In meinem Bundesland, Niederösterreich, leben 463 000 Menschen, die 60 Jahre alt oder älter sind. Das heißt, in Niederösterreich ist jede vierte Person 60 oder älter als 60. Die Gruppe jener Personen, die 65 plus sind, ist die einzige Gruppe, die kontinuierlich wächst. Die Prognose für das Jahr 2100 – ich weiß schon, es ist ein bisschen weit hin, aber immerhin – liegt bei knapp 30 Prozent.

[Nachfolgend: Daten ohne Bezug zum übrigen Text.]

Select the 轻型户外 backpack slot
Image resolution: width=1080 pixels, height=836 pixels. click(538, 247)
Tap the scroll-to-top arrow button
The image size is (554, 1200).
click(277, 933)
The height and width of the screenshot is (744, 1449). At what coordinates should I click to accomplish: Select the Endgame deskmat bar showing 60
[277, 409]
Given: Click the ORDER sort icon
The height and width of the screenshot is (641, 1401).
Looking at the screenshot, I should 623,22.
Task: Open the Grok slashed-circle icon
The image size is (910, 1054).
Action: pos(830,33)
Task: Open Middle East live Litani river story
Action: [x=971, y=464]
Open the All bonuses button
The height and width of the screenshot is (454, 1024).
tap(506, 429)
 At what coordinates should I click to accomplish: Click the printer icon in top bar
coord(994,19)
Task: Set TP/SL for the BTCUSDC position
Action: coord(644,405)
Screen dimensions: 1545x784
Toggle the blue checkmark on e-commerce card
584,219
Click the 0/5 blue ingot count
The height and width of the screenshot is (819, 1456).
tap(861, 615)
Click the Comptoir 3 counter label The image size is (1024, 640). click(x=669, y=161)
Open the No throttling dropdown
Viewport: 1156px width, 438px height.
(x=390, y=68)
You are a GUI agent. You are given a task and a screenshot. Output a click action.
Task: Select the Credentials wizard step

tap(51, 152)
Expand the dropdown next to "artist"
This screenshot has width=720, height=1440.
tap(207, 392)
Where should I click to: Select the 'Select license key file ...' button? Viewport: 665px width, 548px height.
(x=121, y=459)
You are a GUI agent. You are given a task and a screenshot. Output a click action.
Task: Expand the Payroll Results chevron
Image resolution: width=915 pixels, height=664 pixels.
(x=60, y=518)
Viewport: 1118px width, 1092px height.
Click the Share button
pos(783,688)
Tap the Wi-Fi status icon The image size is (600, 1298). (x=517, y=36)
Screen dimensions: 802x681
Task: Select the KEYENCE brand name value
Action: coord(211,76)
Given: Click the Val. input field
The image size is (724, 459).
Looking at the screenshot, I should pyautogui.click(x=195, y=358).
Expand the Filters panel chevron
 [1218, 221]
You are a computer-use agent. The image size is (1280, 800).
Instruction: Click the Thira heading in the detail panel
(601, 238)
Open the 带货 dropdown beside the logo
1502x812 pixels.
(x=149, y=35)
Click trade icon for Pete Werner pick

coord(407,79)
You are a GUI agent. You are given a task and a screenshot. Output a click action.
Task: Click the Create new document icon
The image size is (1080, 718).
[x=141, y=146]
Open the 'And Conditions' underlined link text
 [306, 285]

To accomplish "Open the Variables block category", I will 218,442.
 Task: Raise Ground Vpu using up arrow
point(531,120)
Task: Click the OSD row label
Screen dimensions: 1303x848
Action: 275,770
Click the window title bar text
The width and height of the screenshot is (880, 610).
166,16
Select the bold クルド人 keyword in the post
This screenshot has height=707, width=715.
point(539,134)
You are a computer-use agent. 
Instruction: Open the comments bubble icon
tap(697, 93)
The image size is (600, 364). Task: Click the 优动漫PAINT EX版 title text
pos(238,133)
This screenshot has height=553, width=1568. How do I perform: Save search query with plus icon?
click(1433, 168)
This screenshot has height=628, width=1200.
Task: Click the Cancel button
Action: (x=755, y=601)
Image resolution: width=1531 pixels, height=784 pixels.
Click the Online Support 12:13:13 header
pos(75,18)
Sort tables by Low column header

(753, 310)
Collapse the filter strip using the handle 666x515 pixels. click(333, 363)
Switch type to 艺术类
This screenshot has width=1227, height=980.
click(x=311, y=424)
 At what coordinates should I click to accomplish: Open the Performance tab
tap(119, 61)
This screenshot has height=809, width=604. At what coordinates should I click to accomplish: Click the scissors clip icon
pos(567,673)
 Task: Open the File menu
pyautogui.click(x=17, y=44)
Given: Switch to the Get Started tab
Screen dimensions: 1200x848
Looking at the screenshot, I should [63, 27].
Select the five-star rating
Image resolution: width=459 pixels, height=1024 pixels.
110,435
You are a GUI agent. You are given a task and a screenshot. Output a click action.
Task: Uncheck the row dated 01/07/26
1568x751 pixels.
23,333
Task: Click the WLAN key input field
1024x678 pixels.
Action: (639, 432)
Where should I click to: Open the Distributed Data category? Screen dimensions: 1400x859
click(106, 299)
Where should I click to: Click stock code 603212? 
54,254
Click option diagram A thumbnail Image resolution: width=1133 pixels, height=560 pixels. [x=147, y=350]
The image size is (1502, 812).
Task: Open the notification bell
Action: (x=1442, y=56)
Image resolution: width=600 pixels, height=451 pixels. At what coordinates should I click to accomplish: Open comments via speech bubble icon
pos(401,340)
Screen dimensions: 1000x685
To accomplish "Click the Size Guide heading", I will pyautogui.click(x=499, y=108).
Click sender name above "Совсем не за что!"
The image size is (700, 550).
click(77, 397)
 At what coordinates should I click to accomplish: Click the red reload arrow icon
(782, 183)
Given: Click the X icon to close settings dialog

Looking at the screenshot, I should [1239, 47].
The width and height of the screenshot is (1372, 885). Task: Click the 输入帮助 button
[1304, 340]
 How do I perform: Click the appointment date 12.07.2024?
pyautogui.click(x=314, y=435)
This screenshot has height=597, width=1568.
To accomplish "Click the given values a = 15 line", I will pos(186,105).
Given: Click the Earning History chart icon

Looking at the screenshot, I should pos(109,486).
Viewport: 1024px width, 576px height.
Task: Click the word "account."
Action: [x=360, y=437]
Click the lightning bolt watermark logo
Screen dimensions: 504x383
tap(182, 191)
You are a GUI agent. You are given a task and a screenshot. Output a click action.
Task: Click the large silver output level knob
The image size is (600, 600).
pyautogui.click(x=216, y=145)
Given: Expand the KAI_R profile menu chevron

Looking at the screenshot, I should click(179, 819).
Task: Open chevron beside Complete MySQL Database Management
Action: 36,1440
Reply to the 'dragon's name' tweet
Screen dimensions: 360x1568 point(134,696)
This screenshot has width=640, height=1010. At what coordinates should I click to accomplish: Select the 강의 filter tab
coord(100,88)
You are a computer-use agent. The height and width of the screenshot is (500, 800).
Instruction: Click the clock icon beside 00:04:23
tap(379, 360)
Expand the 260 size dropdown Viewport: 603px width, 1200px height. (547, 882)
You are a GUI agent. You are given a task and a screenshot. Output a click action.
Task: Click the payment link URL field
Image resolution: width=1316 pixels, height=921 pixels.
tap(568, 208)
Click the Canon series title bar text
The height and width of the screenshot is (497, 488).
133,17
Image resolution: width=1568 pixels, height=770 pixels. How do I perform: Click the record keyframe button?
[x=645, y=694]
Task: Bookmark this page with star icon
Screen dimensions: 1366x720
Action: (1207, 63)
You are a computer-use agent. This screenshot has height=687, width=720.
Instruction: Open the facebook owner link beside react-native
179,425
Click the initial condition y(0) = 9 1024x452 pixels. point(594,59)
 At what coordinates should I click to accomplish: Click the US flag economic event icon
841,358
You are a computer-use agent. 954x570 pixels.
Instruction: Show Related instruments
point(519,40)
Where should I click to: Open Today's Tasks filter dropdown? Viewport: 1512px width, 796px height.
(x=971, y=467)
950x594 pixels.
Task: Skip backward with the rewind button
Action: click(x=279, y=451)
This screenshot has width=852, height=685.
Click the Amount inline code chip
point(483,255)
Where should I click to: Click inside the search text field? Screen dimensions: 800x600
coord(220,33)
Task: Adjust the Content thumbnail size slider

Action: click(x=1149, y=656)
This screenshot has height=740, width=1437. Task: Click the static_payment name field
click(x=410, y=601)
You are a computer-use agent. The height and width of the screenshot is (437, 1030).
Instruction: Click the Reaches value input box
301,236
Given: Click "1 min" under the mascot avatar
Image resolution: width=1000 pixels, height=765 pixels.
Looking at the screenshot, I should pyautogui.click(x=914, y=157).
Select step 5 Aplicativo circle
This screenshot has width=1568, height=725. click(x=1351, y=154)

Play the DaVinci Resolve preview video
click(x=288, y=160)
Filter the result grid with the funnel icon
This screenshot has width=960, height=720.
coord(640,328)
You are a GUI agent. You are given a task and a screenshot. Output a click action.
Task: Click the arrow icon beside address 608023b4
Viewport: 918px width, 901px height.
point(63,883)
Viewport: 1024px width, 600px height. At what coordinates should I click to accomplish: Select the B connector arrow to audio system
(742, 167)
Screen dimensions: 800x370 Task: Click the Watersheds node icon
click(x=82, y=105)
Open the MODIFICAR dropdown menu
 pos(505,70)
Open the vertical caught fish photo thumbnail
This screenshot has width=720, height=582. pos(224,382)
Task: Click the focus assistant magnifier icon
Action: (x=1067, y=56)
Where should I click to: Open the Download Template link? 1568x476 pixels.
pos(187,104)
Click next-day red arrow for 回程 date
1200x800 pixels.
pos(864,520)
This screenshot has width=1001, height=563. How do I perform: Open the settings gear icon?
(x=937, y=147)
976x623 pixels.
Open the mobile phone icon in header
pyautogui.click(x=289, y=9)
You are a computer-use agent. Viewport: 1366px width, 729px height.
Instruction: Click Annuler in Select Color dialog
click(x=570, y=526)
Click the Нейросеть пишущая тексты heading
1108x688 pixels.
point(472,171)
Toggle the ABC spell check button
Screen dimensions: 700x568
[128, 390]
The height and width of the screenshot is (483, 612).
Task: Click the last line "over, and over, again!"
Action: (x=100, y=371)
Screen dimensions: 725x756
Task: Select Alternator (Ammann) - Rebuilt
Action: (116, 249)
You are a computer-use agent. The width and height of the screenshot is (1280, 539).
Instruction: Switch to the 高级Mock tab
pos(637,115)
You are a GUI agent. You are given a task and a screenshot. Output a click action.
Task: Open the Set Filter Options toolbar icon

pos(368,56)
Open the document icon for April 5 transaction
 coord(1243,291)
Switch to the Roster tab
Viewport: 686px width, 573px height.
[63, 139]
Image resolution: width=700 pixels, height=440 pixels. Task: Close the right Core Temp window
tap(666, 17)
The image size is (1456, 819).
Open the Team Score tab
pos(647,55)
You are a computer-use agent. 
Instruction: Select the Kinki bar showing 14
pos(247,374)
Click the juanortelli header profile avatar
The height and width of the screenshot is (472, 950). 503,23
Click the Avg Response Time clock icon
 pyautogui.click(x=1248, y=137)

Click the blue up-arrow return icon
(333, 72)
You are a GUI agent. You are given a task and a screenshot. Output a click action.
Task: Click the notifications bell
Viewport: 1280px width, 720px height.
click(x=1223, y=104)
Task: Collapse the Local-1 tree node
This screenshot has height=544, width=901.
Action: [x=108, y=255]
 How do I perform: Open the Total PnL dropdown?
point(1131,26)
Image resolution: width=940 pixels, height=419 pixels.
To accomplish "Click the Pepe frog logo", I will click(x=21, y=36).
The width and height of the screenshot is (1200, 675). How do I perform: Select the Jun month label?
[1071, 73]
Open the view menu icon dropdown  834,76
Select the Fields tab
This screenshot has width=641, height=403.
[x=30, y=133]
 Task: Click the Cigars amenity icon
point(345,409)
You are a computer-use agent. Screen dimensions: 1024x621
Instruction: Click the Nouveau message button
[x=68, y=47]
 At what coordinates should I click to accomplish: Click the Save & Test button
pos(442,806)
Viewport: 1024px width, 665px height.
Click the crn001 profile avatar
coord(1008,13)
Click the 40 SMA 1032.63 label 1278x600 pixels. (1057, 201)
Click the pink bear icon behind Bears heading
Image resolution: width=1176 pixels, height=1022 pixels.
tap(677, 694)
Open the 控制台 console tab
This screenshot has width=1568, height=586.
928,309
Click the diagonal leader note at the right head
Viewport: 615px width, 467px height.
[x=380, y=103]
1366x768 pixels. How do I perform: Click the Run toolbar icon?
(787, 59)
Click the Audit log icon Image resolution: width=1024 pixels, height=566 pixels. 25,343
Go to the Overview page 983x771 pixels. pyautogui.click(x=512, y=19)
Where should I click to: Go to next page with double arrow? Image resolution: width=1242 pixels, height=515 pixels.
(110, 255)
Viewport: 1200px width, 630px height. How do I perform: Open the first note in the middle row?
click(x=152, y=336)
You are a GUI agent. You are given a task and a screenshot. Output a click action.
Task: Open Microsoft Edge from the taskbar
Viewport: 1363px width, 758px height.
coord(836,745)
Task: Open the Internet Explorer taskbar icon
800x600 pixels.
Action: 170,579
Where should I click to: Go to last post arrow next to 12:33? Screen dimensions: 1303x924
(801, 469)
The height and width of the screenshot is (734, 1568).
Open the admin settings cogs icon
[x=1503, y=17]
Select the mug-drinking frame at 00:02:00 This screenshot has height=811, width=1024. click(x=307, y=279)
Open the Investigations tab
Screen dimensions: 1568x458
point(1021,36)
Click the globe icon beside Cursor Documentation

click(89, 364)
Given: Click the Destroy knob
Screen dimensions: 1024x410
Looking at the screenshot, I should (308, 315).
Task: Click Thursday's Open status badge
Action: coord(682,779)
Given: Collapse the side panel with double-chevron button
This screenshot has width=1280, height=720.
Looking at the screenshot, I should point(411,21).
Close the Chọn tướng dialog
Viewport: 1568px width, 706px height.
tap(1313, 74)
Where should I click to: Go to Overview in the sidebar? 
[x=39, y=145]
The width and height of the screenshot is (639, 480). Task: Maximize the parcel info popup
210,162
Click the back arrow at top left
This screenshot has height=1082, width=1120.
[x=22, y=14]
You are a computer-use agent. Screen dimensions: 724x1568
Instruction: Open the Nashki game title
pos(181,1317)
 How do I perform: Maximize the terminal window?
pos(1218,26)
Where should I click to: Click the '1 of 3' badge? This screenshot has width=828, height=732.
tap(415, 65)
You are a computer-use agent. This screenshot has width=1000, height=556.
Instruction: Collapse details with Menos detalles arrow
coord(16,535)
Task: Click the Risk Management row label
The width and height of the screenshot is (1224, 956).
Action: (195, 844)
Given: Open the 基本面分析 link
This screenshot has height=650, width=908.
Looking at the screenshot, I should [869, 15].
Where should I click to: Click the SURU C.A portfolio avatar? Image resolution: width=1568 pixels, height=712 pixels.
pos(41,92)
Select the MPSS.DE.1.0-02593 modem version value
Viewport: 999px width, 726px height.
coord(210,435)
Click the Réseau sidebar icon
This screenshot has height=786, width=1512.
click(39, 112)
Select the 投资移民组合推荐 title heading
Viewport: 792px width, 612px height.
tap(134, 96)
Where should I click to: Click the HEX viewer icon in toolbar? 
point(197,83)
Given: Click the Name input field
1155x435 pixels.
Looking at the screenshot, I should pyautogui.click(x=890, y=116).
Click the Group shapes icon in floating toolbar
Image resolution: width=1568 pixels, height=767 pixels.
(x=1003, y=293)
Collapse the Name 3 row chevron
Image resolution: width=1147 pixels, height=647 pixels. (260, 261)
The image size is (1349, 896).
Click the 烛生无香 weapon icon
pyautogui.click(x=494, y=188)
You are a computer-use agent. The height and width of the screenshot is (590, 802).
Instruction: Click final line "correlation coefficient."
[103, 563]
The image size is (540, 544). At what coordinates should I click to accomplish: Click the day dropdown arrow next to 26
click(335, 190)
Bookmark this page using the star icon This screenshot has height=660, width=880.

Warum sage ich das? – Die Seniorinnen und Senioren sind eine sehr große und mannig­faltige Gruppe, sie sollten in den sozialpartnerschaftlichen Verhandlungen als gleich­berechtigte Partner gelten, ihre Interessen sollten von allen gesetzlichen Interessenver­tretungen mitverhandelt werden, auf eine Stufe gestellt werden. Das ist leider nicht der Fall.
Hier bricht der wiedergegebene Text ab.